Sometimes in response to particular requests, and sometimes just because I feel like it, I write music in what might be called a “popular” style: folky, ballady, with a steady beat, using trendy harmony. Here are twelve of the most popular (most performed or listened to) of those popular style pieces. For more information, full recordings or scores, click the links below this video catalogue.

  1. Magical Glass: It’s a folk song about the glass-making industry in the north of England, but can be (and has already been) adapted to suit different glass-making places and different glass-making endeavours. It is available for SATB, SSAA or TTBB choirs.
  2. No-Umbrella Blues: It is indeed a bluesy song and bemoans the lack of an umbrella on a rainy day in Dunedin, New Zealand. It is available for SATB or TTBB choirs and is also available as a solo line song with backing track/accompaniment and optional harmonies for learner choirs!
  3. Junction 40: A song with a reggae beat about the aspirational qualities of a motorway intersection which can actually and symbolically lead us to anything, anywhere. I composed it for a Yew Tree Youth Music theatre project in Wakefield It is a single line, but backing tracks and a score with backing vocals and accompaniment is available if you contact me!

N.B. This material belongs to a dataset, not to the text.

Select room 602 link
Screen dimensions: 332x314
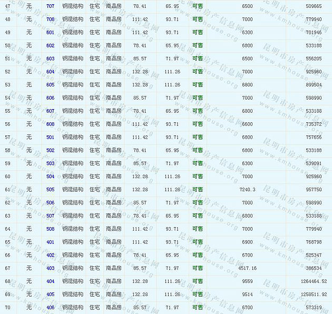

  4. Not The Sort Of Song I Sing In The Shower: The title is a quote from a choir friend of mine who died in 2018 and the comedic music hall style was favoured by another choir friend who died a couple of months later. They were the best of friends. The first performance was given by The Bridge Singers at their Remembrance Concert in November of that year in tribute to them. The melody fits with the Northumbrian folk song Sweet Hesleyside and tells the tale of two soldiers from different walks of life who meet up near the primitive showers which existed in certain places behind the lines in World War 1. It is for SATB choir, but would suit very well a male voice choir. The Bridge Singers did indeed combine it with Sweet Hesleyside for the first and last verses, and this melody was played on Northumbrian pipes.
  5. You Will Remember: This song was first composed as a memorial song to coal miners killed in accidents down the pits, but was later adapted with new words to be suitable for Remembrance Day and tells of soldiers who went away to war. It is a baldly style and is available as a single line song with a round in the chorus or for SATB choir.
  6. Alison’s K6 Telephone Box: When asked (by Alison) for a song about the local red telephone box in our village, and something “in a barbershop style” (by Jenny), this is what I came up with – it might be more accurately described as a music hall style. It is for SSAA or TTBB choir, and while the lyrics are specific in places to this particular phone box, they can be, and have been adapted to suit others and other places.
  7. I’d Like A Zebra For My Birthday: It’s a short round in a clippity clop style. I have a backing track if you want it – just ask!
  8. Robinson Crusoe: a song in a ballady style about the literary character. It is a single line song with piano accompaniment (I do also have a backing track) with optional harmonies in the final verse and chorus. This one is exceedingly popuar with primary schools and and has been performed on many occasions.
  9. Ooh Ladyfinger: originally composed as a single line song with piano accompaniment for a class of Year 7 students who were studying the nutritional and other properties of various foods, I have since rescored it for SSAA, TTBB or SATB choirs. It’s in a bluesy style and tells of a type of banana.
  10. Lupset Street Build: this can be performed as a round or as a song that just builds and builds with repetitive patterns. It was composed with street names from the Lupset housing estate in Wakefield, but can be adapted to suit any street names or indeed other things with interesting names. It is used by the local vicar to inspire local pride in a housing estate that was after all built in the 1930s to re-house people from the slums of the city centre. It has a steady poppy beat
  11. That First Christmas Night: a song for SATB which has a catchy beat and trendy harmonies. It was originally composed for SATB choir and then arranged in the opposite direction to usual to create a single line song with piano and optional harmonies. It’s a religious song with lyrics by a nun!
  12. Tiny, Flickering Flame: A Christingle song explaining the meaning of the various symbols associated with that festival. It was originally written for a primary school, but it’s been performed by adult choirs as well. It has a few repeating patterns as accompaniment vocals and minimal harmony. It has a catchy beat.